OpenSAFELY is a fully open source and highly secure analytics platform for NHS data created during the COVID-19 pandemic. It is currently executing code across an unprecedented scale of data: 58 million patients full raw GP records - 70 billion rows of information - linked onto various other sources including SGSS, SUS/HES, ECDS, ISARIC, ICNARC, ONS death, and more. All code for the platform, and for data management and analysis of each output, is shared under open licenses for review and re-use. OpenSAFELY has delivered a range of outputs in journals such as Nature, Lancet and the BMJ from a large national academic collaboration.

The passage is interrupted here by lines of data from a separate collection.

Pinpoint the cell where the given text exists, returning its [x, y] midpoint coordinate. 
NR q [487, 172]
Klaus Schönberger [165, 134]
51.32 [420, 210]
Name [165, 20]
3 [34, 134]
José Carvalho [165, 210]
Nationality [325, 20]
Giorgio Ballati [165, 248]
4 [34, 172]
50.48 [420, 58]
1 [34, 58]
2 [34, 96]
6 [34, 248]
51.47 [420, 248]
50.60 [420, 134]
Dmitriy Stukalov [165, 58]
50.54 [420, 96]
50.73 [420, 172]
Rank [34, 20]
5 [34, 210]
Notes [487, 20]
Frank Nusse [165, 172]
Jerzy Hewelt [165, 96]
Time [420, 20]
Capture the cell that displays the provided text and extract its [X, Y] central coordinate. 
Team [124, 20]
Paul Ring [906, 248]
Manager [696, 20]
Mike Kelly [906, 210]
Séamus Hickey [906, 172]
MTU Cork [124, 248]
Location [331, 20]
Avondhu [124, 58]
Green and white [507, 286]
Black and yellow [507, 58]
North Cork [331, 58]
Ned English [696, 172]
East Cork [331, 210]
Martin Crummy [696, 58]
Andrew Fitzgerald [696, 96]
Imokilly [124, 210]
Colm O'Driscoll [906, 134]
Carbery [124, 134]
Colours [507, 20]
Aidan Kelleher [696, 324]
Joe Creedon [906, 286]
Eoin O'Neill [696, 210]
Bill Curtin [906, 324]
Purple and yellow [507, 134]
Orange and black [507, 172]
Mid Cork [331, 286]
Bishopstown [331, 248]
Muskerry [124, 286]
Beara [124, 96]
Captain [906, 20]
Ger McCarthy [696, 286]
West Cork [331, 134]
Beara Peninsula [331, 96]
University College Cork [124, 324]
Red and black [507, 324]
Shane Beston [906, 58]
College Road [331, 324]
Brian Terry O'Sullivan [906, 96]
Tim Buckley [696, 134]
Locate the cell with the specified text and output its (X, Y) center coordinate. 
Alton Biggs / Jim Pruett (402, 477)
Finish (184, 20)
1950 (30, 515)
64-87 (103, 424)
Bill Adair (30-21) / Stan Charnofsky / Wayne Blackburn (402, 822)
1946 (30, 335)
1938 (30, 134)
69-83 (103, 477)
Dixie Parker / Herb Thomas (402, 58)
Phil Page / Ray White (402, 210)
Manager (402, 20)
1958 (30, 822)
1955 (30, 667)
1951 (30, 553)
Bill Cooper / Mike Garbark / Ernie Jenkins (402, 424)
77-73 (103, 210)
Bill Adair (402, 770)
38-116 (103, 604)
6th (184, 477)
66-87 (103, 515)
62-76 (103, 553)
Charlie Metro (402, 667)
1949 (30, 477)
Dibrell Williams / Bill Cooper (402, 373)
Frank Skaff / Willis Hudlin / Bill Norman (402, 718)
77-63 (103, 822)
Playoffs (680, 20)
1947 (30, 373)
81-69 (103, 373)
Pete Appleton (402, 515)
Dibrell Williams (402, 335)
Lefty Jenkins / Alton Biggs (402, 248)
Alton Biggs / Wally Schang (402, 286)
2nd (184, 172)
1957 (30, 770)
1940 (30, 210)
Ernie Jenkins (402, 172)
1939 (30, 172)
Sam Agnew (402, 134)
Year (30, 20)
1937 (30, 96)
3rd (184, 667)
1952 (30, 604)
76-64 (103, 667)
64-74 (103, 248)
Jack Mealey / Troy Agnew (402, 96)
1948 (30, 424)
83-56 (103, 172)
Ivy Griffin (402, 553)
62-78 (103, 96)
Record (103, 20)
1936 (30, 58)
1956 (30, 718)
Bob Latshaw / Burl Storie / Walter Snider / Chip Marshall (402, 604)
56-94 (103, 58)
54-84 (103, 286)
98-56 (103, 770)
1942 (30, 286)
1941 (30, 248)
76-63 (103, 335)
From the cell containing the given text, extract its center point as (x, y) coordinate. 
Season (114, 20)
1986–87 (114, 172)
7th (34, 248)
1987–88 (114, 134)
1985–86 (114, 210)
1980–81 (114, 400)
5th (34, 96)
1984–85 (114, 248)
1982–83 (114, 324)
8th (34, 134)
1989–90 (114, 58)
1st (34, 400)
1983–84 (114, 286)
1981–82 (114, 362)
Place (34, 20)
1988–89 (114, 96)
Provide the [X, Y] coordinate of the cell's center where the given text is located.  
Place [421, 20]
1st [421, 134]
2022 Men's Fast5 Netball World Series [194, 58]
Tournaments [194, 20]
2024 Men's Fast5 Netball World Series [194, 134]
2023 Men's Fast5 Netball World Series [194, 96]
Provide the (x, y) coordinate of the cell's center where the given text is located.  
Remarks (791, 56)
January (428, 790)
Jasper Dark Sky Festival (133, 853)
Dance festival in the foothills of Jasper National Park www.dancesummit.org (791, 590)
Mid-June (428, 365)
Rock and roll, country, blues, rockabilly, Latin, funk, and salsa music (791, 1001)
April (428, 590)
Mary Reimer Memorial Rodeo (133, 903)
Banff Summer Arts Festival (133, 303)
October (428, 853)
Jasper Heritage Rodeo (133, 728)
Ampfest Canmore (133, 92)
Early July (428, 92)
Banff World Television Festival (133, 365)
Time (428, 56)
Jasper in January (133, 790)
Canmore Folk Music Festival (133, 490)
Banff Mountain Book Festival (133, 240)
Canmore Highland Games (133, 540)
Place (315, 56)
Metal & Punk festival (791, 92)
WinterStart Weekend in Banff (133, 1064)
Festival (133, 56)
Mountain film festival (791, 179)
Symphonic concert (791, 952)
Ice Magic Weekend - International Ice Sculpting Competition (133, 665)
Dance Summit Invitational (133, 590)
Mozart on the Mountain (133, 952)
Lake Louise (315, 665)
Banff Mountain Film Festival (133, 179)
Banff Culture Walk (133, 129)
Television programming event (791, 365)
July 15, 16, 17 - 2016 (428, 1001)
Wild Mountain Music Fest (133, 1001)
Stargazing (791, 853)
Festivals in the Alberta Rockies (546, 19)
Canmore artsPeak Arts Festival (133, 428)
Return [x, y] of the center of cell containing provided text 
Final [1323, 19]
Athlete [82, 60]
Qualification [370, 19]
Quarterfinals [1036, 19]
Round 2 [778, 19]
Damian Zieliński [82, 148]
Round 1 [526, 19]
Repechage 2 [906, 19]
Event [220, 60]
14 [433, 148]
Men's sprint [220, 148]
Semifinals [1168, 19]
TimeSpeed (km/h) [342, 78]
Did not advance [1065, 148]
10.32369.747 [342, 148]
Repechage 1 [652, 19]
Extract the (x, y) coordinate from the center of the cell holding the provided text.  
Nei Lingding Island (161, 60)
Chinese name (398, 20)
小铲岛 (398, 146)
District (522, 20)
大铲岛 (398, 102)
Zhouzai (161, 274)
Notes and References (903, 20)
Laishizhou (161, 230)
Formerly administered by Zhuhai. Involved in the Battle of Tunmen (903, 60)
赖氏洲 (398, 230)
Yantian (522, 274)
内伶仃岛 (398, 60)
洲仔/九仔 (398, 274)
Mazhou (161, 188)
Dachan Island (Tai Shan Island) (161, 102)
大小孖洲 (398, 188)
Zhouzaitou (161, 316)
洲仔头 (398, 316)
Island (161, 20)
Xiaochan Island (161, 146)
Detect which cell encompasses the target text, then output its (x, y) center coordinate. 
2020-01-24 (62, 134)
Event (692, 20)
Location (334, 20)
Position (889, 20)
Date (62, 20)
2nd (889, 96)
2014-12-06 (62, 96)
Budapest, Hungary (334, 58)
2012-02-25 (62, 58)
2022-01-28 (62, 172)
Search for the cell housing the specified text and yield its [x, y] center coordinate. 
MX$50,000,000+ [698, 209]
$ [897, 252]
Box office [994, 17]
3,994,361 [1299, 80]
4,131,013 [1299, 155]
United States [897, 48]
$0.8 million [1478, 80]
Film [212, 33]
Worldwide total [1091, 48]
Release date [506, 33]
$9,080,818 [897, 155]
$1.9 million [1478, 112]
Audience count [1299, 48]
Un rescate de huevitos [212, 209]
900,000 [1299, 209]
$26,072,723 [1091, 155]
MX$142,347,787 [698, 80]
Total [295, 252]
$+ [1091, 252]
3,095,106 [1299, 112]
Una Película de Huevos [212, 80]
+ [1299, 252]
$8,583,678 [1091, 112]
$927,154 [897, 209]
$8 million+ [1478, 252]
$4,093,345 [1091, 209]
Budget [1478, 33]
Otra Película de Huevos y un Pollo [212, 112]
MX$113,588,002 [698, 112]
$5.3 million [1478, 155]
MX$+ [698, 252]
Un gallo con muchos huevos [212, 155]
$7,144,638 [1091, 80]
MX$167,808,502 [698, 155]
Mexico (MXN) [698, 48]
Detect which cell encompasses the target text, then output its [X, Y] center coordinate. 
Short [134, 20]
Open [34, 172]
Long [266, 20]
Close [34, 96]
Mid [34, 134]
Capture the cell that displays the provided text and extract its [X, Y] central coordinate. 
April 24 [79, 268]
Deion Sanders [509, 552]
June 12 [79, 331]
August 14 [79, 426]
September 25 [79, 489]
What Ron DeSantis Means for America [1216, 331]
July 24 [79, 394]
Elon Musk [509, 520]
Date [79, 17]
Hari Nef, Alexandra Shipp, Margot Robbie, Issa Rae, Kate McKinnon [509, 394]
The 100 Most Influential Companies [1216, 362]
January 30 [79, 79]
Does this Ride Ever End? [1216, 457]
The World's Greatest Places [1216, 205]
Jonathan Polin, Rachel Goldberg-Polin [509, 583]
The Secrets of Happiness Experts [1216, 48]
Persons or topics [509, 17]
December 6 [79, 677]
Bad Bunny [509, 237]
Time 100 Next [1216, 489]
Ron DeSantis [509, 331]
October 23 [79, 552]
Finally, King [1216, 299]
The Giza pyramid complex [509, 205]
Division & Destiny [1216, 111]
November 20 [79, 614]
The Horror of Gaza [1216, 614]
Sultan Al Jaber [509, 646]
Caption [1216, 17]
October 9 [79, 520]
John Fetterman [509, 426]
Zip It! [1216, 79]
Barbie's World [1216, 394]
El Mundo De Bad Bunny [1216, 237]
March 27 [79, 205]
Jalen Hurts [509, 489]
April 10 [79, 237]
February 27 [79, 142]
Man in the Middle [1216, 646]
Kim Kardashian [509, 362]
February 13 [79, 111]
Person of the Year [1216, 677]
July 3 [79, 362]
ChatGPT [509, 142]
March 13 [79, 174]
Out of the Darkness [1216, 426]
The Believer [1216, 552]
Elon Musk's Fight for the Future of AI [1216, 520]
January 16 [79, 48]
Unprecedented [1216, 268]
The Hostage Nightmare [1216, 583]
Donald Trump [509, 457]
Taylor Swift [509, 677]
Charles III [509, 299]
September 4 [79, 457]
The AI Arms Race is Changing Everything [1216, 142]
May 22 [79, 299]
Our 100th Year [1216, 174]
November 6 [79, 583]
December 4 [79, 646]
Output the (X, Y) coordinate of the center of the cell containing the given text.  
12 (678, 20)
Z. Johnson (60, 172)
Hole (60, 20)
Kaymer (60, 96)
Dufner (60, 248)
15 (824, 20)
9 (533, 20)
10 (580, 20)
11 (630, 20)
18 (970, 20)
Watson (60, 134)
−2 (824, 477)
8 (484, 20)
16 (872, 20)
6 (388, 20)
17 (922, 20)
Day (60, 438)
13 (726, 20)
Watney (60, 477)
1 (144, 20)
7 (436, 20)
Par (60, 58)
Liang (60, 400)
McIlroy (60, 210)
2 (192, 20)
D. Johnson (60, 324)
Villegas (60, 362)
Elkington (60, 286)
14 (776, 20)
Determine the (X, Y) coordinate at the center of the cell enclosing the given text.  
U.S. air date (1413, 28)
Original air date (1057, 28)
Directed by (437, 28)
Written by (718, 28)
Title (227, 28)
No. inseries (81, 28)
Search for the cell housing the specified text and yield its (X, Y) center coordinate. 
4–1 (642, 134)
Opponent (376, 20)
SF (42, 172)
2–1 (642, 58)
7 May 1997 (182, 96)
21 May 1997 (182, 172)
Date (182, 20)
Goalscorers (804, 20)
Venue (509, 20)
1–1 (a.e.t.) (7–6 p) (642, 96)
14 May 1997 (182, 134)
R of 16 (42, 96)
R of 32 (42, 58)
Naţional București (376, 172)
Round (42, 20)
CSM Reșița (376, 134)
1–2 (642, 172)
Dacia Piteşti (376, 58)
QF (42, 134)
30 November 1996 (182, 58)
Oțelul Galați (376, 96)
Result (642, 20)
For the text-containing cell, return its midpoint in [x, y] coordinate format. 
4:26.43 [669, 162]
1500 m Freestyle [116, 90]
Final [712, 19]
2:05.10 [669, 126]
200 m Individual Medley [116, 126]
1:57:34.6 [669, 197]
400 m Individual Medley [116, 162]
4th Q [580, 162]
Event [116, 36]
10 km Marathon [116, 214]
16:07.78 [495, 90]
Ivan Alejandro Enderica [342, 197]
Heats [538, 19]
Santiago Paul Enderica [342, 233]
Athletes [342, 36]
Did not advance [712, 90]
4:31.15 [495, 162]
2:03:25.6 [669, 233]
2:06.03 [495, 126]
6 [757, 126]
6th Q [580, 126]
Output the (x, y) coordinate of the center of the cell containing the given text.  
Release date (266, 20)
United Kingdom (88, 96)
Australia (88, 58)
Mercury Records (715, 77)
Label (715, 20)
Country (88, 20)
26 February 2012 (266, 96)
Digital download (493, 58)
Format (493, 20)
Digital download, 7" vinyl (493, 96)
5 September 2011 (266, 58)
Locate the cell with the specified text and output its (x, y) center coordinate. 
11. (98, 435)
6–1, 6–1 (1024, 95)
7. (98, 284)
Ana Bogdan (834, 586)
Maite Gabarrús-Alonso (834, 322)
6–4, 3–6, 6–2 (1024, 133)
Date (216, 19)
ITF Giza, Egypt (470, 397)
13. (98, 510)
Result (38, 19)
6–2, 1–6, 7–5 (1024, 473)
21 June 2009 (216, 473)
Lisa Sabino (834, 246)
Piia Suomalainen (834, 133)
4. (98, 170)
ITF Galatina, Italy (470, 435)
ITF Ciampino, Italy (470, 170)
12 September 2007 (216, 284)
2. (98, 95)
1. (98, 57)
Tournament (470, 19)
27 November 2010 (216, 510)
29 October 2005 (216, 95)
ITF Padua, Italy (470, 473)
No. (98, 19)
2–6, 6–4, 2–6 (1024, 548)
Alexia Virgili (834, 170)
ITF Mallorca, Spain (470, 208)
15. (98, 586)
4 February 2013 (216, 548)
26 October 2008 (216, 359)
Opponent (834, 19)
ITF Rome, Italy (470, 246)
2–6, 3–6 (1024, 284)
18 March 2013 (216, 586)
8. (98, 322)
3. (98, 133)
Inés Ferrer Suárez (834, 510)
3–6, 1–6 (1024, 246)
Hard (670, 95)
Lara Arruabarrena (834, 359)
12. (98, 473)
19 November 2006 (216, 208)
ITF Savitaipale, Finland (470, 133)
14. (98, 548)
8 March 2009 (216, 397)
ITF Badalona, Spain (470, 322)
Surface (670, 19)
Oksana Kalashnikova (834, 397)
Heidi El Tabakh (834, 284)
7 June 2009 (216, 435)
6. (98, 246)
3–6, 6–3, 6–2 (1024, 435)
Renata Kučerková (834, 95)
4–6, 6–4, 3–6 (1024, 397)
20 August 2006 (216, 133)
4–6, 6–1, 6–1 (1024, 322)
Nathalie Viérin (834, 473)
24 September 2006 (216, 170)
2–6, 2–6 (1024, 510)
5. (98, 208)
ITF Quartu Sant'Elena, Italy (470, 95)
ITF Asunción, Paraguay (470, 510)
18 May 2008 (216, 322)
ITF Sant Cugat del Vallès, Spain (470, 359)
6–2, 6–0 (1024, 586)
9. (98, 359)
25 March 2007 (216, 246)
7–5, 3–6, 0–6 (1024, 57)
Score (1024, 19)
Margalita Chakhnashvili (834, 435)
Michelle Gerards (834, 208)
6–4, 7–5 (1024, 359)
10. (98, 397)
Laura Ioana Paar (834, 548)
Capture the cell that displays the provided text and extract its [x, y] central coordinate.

OpenPrescribing is a live, freely accessible explorer for 8,000 individual NHS GP practices’ prescribing data: it implements cutting edge data science techniques in a real working tool which serves over 150,000 unique users a year, and thousands of subscribers receiving regular context alerts on changes in their prescribing behaviour. Alongside this tool the Bennett Institute have also rapidly delivered a substantial body of work describing variation in prescribing behaviour across the NHS, and the drivers of practice change.

The TrialsTracker is a range of automated online tools monitoring the reporting status of all clinical trials, with papers in the BMJ and Lancet; its sister project COMPare Trials monitors detailed data on outcomes within reported clinical trials.

In policy work, he recently led a review into the Better, Broader, Safer Use of NHS Data for Research and Analysis, reporting to the Secretary of State for Health and Social Care. He is chair of the HealthTech Advisory Board, a member of the Data Science Advisory Board for the Joint Biosecurity Centre, and has previously served on various national committees including the Dept for Education Data and Evidence Board and the Ministry of Justice Data, Evidence and Science Board. He co-authored this influential Cabinet Office paper, advocating for randomised trials in government, and setting out mechanisms to drive this forwards; and conducted an independent external review for the Department for Education, on improving the creation and use of evidence in the teaching sector (the public component of this work is published here). He is the co-founder of the AllTrials campaign. He also engages more broadly with policy makers and has given evidence on numerous occasions to various parliamentary select committees including the Public Accounts Committee (withheld clinical trials and Tamiflu),Science and Technology (withheld clinical trials, homeopathy), Health (privacy and electronic patient data), and Culture Media & Sport (libel).

Alongside this he also works in public engagement, writing and broadcasting for a general audience on problems in evidence based medicine. His books have sold over 600,000 copies; his TED talks have had over 4 million views; while being accessible to a general audience, these lectures and books are also used in university teaching around the world.